Effect of dietary supplementation with carotenoids on xenobiotic metabolizing enzymes in the liver, lung, kidney and small intestine of the rat

Abstract

The effect of 16 d intake of 300 mg carotenoids/kg diet (beta-carotene (beta C), bixin (BX), lycopene (LY), lutein (LU), canthaxanthin (CX) or astaxanthin (AX) on xenobiotic metabolizing enzymes in the liver, lung, kidney and small intestine of male Wistar rats was assessed. A control group received the basal diet (AIN-76) without carotenoids and a positive control group for enzyme induction received 3-methylcholanthrene (3-MC) at 666 mg/kg diet.

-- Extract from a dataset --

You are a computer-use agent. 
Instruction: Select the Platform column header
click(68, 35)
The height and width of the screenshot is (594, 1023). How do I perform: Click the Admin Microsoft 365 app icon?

Cytochrome P450 activity was assessed using the substrates ethoxyresorufin for P450 1A1, methoxyresorufin for P450 1A2, pentoxyresorufin for P450 2B1/2 and benzyloxyresorufin for P450 types 1A1/2, 2B1/2 and 3A. Glutathione-S-transferase (EC 2.5.1.18) and reduced glutathione status were assessed. Carotenoid uptake by the tissues was also determined. 3-MC and the carotenoids BX, CX and AX led to significant increases compared with control in liver, lung and kidney ethoxyresorufin-O-deethylation. Methoxyresorufin-O-demethylation activity was significantly increased in liver and lung by BX, CX and AX but only CX and AX significantly increased activity in kidney. Pentoxyresorufin-O-depentylation and benzyloxyresorufin-O-dearylation increased in liver of 3-MC-, BX-, CX- and AX-treated rats, but to a much lesser degree than for the other two substrates. Benzyloxyresorufin-O-dearylation in lung was significantly decreased by all carotenoids. Activities of any of the measured enzymes in the small intestine were undetectable in all treatment groups except the 3-MC group. Glutathione status was unaffected by any of the treatments. This is the first study identifying the carotenoids BX, CX and AX as inducers of rat lung and kidney xenobiotic metabolizing enzymes.